=== Source material ===
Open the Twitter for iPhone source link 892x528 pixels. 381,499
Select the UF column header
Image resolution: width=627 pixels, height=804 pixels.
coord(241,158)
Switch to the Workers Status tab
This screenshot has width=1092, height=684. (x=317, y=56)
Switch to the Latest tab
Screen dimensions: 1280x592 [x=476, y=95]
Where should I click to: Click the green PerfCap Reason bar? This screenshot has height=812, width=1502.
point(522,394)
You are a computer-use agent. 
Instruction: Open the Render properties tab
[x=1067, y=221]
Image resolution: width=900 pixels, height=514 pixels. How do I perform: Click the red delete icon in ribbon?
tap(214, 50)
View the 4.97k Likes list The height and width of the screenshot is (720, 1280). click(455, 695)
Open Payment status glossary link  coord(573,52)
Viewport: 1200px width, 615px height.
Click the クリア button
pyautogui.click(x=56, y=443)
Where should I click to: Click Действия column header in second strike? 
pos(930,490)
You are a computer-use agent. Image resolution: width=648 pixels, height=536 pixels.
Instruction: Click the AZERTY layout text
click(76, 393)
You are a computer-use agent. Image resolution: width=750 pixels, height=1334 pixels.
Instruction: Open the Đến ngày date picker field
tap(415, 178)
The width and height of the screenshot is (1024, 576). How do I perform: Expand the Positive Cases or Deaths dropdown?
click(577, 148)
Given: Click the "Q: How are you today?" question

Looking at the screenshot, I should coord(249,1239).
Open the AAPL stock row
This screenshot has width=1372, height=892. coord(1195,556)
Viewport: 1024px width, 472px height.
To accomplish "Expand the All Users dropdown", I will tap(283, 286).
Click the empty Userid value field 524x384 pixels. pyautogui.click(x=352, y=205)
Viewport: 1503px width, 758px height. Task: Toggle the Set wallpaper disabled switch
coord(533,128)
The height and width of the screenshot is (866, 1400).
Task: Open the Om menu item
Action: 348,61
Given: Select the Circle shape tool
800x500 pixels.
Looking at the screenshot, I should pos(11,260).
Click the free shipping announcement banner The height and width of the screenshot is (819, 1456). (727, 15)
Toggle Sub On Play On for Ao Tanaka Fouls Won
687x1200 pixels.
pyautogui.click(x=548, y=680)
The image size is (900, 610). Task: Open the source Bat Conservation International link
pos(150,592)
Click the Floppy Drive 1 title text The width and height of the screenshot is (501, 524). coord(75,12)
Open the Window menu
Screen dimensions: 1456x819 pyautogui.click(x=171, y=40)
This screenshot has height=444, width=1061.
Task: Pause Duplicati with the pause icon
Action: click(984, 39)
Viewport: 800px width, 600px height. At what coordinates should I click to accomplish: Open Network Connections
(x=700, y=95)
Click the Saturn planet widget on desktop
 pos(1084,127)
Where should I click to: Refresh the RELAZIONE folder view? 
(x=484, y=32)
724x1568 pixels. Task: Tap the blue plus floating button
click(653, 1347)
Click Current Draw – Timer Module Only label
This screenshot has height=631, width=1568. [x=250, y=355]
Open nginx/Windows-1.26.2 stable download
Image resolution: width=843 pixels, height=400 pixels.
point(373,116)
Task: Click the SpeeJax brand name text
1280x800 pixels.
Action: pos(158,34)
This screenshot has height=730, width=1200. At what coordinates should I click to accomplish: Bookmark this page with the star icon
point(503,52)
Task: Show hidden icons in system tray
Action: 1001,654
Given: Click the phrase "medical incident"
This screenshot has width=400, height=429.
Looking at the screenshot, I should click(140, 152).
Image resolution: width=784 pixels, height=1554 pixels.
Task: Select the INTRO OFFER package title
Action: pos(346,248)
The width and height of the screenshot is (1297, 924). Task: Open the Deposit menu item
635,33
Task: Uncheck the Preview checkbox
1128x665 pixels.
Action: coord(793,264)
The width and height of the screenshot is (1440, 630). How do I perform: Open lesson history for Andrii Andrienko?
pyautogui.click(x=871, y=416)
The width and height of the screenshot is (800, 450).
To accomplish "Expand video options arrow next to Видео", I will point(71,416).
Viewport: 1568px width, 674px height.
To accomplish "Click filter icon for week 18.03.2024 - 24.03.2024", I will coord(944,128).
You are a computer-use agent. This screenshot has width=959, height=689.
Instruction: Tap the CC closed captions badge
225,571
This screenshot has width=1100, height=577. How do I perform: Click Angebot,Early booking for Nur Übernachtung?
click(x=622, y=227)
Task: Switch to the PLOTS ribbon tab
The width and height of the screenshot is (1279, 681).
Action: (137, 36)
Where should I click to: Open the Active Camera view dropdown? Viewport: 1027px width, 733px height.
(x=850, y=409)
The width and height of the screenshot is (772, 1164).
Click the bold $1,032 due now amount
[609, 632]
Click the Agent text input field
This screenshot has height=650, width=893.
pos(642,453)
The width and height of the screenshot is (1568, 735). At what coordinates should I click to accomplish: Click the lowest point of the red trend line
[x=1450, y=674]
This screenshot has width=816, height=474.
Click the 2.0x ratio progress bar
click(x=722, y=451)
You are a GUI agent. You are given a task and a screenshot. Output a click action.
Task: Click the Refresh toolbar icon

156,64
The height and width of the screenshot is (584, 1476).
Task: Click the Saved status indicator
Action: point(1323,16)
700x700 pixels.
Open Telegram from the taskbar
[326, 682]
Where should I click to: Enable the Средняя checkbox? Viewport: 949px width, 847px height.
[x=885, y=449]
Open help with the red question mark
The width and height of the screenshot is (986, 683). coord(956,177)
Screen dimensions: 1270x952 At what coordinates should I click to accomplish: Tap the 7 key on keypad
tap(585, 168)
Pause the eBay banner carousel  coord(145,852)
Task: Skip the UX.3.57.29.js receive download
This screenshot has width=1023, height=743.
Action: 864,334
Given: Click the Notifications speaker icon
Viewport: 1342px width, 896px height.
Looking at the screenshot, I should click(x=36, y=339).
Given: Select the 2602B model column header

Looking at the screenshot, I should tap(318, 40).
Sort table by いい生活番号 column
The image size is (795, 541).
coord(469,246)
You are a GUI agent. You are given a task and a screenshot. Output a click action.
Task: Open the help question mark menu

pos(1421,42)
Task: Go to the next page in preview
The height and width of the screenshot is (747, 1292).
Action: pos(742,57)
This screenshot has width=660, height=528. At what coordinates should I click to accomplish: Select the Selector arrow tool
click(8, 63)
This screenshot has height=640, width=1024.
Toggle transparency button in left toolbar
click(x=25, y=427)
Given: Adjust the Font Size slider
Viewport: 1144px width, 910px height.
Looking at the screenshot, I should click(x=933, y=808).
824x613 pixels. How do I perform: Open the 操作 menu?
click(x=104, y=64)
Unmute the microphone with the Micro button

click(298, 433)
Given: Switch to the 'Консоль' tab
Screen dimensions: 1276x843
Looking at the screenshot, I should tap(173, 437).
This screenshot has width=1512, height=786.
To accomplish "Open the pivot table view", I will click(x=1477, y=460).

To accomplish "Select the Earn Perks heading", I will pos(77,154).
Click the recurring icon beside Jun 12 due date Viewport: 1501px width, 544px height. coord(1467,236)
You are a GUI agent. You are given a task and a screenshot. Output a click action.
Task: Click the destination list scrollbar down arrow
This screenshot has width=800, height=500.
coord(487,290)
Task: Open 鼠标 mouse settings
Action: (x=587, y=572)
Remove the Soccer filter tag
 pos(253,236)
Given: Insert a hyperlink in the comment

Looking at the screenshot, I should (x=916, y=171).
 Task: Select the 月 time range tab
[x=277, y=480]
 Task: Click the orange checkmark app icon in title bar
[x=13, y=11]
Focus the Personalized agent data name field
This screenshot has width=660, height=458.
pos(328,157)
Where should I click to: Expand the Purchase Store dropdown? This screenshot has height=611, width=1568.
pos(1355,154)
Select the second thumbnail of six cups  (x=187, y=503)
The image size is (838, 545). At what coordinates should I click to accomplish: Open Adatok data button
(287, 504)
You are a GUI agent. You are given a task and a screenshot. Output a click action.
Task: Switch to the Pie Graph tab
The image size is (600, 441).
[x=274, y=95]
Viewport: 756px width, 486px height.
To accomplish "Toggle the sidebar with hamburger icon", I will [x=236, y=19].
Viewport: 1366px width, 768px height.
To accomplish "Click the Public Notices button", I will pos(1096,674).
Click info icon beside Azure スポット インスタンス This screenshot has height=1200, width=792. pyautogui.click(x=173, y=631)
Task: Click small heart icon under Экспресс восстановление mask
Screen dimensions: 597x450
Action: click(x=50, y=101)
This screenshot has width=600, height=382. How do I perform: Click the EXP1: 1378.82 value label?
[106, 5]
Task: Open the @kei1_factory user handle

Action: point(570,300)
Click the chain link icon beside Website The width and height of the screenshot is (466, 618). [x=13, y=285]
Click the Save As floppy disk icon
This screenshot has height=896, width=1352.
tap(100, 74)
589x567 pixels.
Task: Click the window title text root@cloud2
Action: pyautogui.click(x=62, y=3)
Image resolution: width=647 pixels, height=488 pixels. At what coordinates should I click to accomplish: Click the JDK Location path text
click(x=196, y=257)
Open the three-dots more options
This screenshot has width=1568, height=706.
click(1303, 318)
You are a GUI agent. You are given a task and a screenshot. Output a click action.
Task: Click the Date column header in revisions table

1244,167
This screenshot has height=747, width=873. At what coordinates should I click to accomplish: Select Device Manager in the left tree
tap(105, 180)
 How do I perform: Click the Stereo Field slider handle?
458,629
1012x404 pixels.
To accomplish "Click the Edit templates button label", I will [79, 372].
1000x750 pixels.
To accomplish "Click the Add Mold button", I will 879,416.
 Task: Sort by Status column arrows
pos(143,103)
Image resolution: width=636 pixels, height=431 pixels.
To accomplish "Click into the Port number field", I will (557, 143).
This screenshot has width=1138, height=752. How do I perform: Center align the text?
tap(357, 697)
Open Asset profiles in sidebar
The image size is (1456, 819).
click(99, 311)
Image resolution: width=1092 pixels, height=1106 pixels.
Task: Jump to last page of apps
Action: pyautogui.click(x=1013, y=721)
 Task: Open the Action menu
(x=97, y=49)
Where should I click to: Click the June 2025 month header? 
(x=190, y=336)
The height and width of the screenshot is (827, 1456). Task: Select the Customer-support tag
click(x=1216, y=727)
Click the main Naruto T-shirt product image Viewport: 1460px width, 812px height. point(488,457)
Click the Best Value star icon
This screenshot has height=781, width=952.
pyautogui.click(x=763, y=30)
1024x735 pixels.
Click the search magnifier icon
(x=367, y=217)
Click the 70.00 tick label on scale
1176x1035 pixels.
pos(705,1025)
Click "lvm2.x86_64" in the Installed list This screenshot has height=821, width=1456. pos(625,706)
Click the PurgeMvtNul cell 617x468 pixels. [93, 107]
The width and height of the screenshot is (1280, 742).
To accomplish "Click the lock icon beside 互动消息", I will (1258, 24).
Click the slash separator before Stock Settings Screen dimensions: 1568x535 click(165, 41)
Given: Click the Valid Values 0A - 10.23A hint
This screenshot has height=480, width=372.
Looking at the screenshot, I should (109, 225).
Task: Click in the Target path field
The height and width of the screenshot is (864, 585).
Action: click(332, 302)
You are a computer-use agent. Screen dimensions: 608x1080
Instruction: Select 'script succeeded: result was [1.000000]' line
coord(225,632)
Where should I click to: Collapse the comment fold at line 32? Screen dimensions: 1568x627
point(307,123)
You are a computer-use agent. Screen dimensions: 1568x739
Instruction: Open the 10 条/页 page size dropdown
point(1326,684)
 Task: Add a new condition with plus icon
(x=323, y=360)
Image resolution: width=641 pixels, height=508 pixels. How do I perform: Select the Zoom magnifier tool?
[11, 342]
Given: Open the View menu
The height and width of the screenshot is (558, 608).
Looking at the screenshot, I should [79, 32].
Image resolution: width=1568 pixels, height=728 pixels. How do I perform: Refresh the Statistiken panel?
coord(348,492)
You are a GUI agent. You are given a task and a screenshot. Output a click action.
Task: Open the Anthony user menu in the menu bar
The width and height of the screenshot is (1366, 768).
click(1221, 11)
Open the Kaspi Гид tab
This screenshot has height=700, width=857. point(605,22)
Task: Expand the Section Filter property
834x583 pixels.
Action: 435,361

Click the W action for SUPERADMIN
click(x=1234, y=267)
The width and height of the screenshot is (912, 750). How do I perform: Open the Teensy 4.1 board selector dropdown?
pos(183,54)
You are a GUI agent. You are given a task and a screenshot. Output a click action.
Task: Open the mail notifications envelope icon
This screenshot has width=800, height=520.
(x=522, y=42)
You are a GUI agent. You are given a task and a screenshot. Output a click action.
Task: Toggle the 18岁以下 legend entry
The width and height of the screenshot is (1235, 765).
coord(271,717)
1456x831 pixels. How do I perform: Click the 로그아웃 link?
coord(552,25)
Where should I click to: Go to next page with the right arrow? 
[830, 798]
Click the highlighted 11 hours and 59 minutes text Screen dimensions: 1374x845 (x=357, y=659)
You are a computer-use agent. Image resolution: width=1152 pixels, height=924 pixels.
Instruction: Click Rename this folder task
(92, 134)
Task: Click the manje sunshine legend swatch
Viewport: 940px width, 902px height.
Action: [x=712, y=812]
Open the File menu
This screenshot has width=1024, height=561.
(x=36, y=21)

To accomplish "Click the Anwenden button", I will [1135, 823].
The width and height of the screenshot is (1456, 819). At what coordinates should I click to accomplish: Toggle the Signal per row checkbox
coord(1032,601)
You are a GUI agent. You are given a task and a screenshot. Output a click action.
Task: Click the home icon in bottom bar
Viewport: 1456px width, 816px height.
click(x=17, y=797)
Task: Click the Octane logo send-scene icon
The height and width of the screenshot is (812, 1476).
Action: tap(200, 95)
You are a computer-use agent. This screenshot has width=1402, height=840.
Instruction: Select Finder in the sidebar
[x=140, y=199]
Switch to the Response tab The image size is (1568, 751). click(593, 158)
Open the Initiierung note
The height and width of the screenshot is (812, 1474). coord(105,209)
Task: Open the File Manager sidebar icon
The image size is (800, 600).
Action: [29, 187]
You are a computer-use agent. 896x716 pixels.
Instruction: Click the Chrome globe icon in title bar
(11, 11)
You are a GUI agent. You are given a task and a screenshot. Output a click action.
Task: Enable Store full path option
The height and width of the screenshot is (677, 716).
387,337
===
■ Work to be completed:
Copy out the items from the line containing "Task: Skip the UX.3.57.29.js receive download" through the line containing "Click the recurring", both included, with every line reproduced word for word.

■ Final result:
Task: Skip the UX.3.57.29.js receive download
This screenshot has width=1023, height=743.
Action: 864,334
Given: Click the Notifications speaker icon
Viewport: 1342px width, 896px height.
Looking at the screenshot, I should click(x=36, y=339).
Given: Select the 2602B model column header

Looking at the screenshot, I should tap(318, 40).
Sort table by いい生活番号 column
The image size is (795, 541).
coord(469,246)
You are a GUI agent. You are given a task and a screenshot. Output a click action.
Task: Open the help question mark menu

pos(1421,42)
Task: Go to the next page in preview
The height and width of the screenshot is (747, 1292).
Action: pos(742,57)
This screenshot has width=660, height=528. At what coordinates should I click to accomplish: Select the Selector arrow tool
click(8, 63)
This screenshot has height=640, width=1024.
Toggle transparency button in left toolbar
click(x=25, y=427)
Given: Adjust the Font Size slider
Viewport: 1144px width, 910px height.
Looking at the screenshot, I should click(x=933, y=808).
824x613 pixels. How do I perform: Open the 操作 menu?
click(x=104, y=64)
Unmute the microphone with the Micro button

click(298, 433)
Given: Switch to the 'Консоль' tab
Screen dimensions: 1276x843
Looking at the screenshot, I should tap(173, 437).
This screenshot has width=1512, height=786.
To accomplish "Open the pivot table view", I will click(x=1477, y=460).

To accomplish "Select the Earn Perks heading", I will pos(77,154).
Click the recurring icon beside Jun 12 due date Viewport: 1501px width, 544px height. coord(1467,236)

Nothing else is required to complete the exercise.